Twa, the collaboration between writer Annie George and visual artist Flore Gardner at the Scottish Storytelling Centre, is a lucid and involving production. At times stark and disturbing, it is nevertheless a depiction of hope that has an ultimately transcendent quality.

Mixing memoir with the ancient story of Philomela, George’s tale exemplifies the way that women have been silenced over the years, and found hope in creative resistance.

Annie George in Twa EdFringe 2018 www.lunaria.co.uk

Annie George. Pic: www.lunaria.co.uk.

There are productions which tell of finding your own voice, or that try to depict hard-won self-knowledge, that end up serving up platitudes and sentimentality and do not deserve such a message. This is undoubtedly not the case here.

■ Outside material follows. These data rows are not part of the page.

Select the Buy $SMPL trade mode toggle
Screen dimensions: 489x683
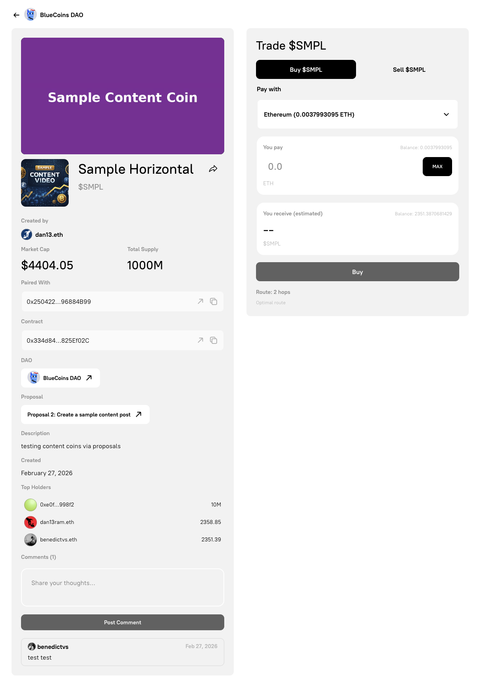(x=306, y=69)
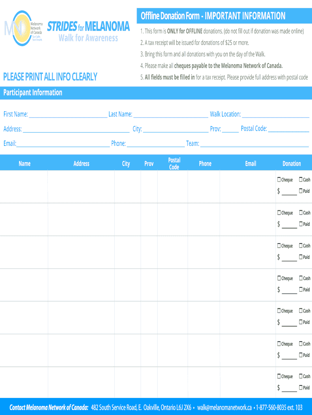Click the dollar amount line in first row
The width and height of the screenshot is (312, 415).
tap(289, 192)
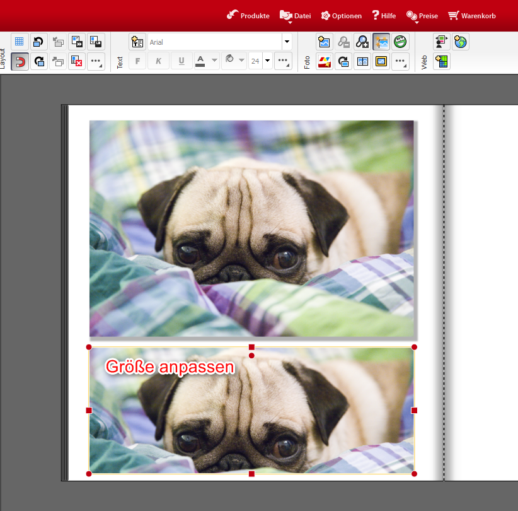Open the Produkte link
The width and height of the screenshot is (518, 511).
pyautogui.click(x=248, y=15)
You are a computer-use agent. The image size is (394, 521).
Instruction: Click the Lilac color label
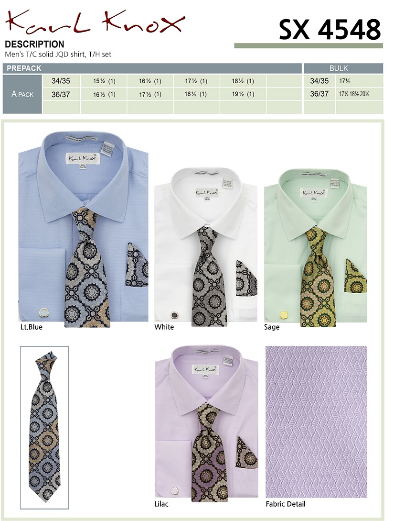click(x=161, y=504)
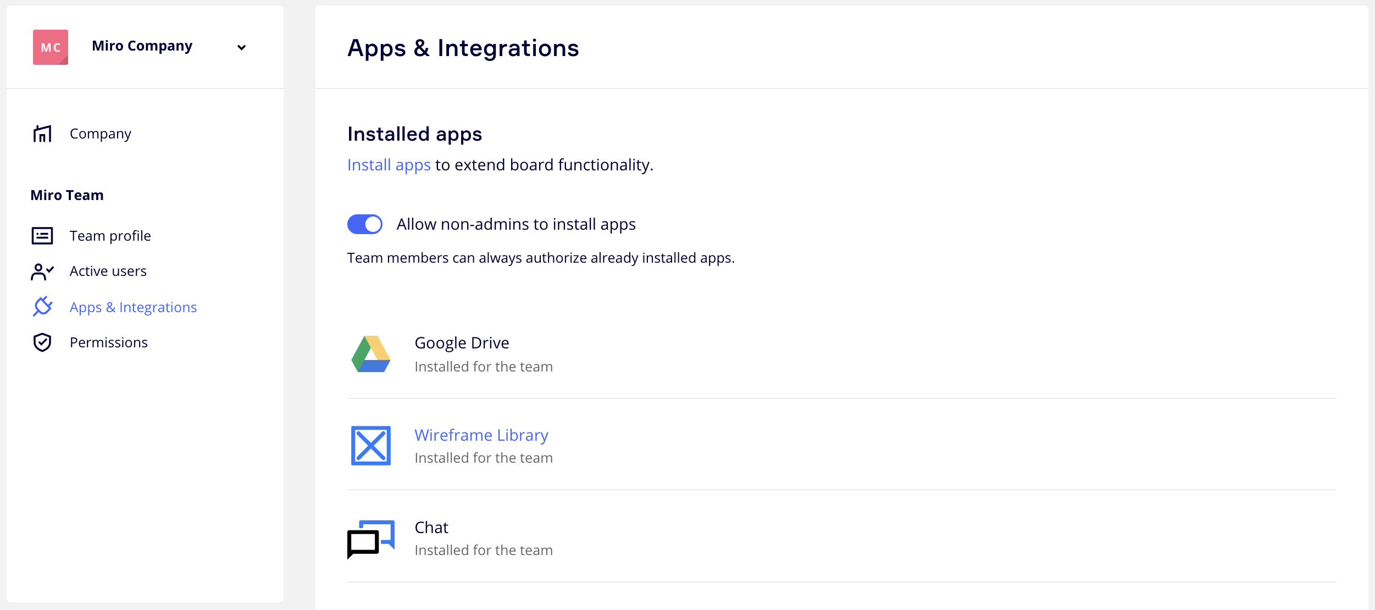
Task: Click the Chat speech bubbles icon
Action: (x=371, y=539)
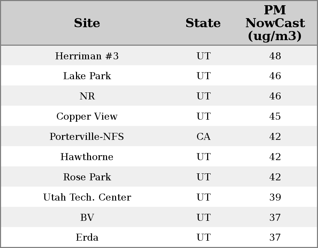This screenshot has width=318, height=248.
Task: Click the BV site name
Action: (x=87, y=218)
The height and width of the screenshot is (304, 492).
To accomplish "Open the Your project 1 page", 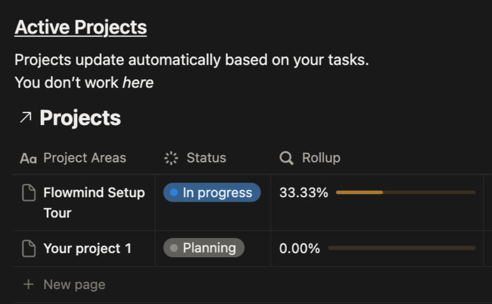I will coord(87,248).
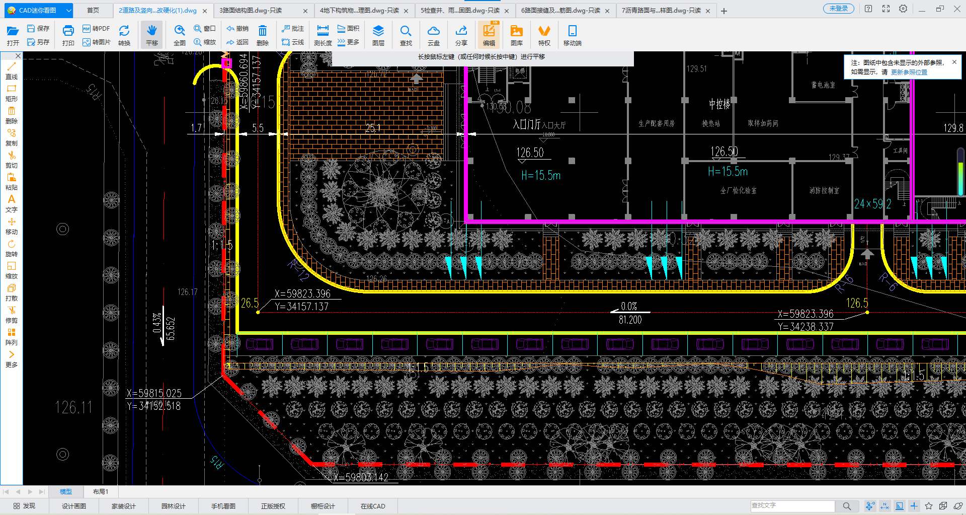Click the 查找文字 search input field

pyautogui.click(x=792, y=505)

The honesty and clarity on display are excellently served by a storytelling skill and stagecraft that do not shy away from confronting difficult questions. The style may seem conversational and off the cuff, but is the result of careful and clever structuring. The combination of the modern with myth, aside from a couple of occasions where the two stories sit oddly together, is a successful one.


The production is well served by Niroshini Thambar’s striking composition and sound design but it is the visual impact that truly sets it apart. Director Saffy Setohy and visual dramaturg Jan Bee Brown have helped to create a production where the accretion of the smallest details creates a whole of great significance.

impossible to miss

Flore Gardner, moreover, is very much an equal part of this. Her occasional – wordless but highly telling – reactions to the narrative are important enough, but it is her art, both in the form of digital animations and in the live drawing she does on stage, that are the most significant.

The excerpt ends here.